## BEGIN

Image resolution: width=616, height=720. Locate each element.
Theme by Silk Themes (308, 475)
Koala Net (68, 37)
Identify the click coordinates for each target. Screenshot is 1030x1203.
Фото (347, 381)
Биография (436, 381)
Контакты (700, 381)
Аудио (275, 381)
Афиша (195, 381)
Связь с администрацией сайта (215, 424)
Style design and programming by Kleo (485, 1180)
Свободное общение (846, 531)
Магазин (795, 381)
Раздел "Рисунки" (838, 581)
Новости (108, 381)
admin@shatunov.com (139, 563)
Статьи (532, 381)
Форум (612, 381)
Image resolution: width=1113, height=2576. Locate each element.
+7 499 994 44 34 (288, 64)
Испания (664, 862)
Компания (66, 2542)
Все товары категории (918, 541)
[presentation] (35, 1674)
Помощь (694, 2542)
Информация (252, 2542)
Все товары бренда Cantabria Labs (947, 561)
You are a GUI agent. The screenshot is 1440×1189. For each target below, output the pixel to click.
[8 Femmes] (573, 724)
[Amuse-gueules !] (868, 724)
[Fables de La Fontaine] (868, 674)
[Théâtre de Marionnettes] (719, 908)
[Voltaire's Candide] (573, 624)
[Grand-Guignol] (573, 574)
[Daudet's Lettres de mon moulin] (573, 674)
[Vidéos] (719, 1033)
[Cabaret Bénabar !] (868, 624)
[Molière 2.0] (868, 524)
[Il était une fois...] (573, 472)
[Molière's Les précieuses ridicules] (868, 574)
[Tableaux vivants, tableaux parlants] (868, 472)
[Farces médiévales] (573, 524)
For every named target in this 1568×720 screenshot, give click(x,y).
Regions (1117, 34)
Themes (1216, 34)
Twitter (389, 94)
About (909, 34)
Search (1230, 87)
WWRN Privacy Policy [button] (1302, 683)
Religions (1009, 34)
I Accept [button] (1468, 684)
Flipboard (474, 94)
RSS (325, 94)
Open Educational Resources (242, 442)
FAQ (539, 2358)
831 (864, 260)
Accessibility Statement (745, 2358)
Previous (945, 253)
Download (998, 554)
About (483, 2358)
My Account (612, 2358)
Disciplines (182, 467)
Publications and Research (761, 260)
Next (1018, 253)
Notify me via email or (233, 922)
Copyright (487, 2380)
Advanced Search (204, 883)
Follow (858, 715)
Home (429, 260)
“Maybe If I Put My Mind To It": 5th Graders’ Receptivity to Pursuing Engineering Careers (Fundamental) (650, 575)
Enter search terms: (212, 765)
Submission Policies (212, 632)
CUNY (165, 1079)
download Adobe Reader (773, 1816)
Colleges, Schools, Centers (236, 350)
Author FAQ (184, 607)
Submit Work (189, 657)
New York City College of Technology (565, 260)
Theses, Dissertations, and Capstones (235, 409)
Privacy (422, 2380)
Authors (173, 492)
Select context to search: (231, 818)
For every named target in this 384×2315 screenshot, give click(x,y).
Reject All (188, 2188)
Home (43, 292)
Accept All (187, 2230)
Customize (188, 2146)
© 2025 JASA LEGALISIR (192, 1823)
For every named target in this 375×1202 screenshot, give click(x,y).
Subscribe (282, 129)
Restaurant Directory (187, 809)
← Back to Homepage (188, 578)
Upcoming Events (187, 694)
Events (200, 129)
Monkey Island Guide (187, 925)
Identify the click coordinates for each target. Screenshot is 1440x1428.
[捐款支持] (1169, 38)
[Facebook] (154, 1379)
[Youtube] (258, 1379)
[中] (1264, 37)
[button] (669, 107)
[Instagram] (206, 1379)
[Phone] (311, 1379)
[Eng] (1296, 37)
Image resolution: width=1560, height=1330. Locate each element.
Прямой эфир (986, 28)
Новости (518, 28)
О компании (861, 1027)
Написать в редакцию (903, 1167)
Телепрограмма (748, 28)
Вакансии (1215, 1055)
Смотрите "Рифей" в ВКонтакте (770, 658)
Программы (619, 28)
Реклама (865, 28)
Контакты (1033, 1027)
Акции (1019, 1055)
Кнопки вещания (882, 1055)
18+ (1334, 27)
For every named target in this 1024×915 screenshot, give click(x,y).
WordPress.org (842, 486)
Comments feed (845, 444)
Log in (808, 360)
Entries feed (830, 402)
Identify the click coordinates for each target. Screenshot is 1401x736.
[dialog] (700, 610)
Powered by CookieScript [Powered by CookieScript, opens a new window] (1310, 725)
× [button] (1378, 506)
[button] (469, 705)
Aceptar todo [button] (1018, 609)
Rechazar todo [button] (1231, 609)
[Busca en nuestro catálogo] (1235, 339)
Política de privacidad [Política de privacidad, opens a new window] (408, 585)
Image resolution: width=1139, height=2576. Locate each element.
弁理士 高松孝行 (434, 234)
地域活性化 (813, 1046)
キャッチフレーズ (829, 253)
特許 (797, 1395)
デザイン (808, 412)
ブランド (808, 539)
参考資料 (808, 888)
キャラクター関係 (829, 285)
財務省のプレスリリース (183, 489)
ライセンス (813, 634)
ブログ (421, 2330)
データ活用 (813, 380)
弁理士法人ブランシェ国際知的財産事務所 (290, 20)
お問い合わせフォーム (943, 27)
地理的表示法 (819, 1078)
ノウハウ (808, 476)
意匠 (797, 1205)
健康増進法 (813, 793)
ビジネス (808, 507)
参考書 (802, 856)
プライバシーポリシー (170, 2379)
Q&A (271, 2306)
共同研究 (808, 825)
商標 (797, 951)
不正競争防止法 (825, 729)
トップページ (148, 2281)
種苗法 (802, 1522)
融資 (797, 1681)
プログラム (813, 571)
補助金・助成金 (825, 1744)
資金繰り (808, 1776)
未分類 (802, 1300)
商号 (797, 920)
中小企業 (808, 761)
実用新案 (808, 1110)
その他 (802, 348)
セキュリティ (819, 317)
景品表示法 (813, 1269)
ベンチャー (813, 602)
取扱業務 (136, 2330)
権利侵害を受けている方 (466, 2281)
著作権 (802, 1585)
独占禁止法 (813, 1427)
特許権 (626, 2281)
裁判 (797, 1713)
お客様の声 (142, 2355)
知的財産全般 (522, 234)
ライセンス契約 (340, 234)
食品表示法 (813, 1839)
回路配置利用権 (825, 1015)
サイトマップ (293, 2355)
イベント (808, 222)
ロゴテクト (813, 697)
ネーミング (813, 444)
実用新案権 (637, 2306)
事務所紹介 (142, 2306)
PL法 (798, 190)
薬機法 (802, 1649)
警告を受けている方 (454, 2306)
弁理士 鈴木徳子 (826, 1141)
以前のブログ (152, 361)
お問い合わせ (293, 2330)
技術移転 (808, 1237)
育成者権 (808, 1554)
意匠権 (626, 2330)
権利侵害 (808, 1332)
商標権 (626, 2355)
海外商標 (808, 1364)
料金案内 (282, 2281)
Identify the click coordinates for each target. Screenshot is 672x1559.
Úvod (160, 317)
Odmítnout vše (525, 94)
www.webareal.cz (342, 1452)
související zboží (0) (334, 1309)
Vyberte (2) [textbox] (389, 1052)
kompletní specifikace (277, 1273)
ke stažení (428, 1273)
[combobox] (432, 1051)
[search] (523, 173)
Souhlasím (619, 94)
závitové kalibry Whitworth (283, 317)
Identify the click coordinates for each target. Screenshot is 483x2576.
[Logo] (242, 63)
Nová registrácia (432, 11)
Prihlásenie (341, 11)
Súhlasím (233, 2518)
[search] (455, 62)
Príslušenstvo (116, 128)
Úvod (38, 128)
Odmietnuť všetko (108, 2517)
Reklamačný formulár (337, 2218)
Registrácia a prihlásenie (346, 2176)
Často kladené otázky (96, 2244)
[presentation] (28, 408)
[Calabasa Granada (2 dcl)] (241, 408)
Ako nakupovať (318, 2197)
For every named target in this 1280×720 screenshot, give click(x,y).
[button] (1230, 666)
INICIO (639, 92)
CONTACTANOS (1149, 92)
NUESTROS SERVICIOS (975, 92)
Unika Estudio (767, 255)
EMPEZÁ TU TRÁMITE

## END

- What this task involves:
Return the lines of the listing as a JSON list of strings, one string per line and with blank lines omitted, beginning at the line that contains "Download (998, 554)" and ending after the line that contains "Log in (808, 360)".

- Answer to the exercise:
[
  "Download (998, 554)",
  "About (483, 2358)",
  "My Account (612, 2358)",
  "Disciplines (182, 467)",
  "Publications and Research (761, 260)",
  "Next (1018, 253)",
  "Notify me via email or (233, 922)",
  "Copyright (487, 2380)",
  "Advanced Search (204, 883)",
  "Follow (858, 715)",
  "Home (429, 260)",
  "“Maybe If I Put My Mind To It\": 5th Graders’ Receptivity to Pursuing Engineering Careers (Fundamental) (650, 575)",
  "Enter search terms: (212, 765)",
  "Submission Policies (212, 632)",
  "CUNY (165, 1079)",
  "download Adobe Reader (773, 1816)",
  "Colleges, Schools, Centers (236, 350)",
  "Author FAQ (184, 607)",
  "Submit Work (189, 657)",
  "New York City College of Technology (565, 260)",
  "Theses, Dissertations, and Capstones (235, 409)",
  "Privacy (422, 2380)",
  "Authors (173, 492)",
  "Select context to search: (231, 818)",
  "For every named target in this 384×2315 screenshot, give click(x,y).",
  "Reject All (188, 2188)",
  "Home (43, 292)",
  "Accept All (187, 2230)",
  "Customize (188, 2146)",
  "© 2025 JASA LEGALISIR (192, 1823)",
  "For every named target in this 375×1202 screenshot, give click(x,y).",
  "Subscribe (282, 129)",
  "Restaurant Directory (187, 809)",
  "← Back to Homepage (188, 578)",
  "Upcoming Events (187, 694)",
  "Events (200, 129)",
  "Monkey Island Guide (187, 925)",
  "Identify the click coordinates for each target. Screenshot is 1440x1428.",
  "[捐款支持] (1169, 38)",
  "[Facebook] (154, 1379)",
  "[Youtube] (258, 1379)",
  "[中] (1264, 37)",
  "[button] (669, 107)",
  "[Instagram] (206, 1379)",
  "[Phone] (311, 1379)",
  "[Eng] (1296, 37)",
  "Image resolution: width=1560, height=1330. Locate each element.",
  "Прямой эфир (986, 28)",
  "Новости (518, 28)",
  "О компании (861, 1027)",
  "Написать в редакцию (903, 1167)",
  "Телепрограмма (748, 28)",
  "Вакансии (1215, 1055)",
  "Смотрите \"Рифей\" в ВКонтакте (770, 658)",
  "Программы (619, 28)",
  "Реклама (865, 28)",
  "Контакты (1033, 1027)",
  "Акции (1019, 1055)",
  "Кнопки вещания (882, 1055)",
  "18+ (1334, 27)",
  "For every named target in this 1024×915 screenshot, give click(x,y).",
  "WordPress.org (842, 486)",
  "Comments feed (845, 444)",
  "Log in (808, 360)"
]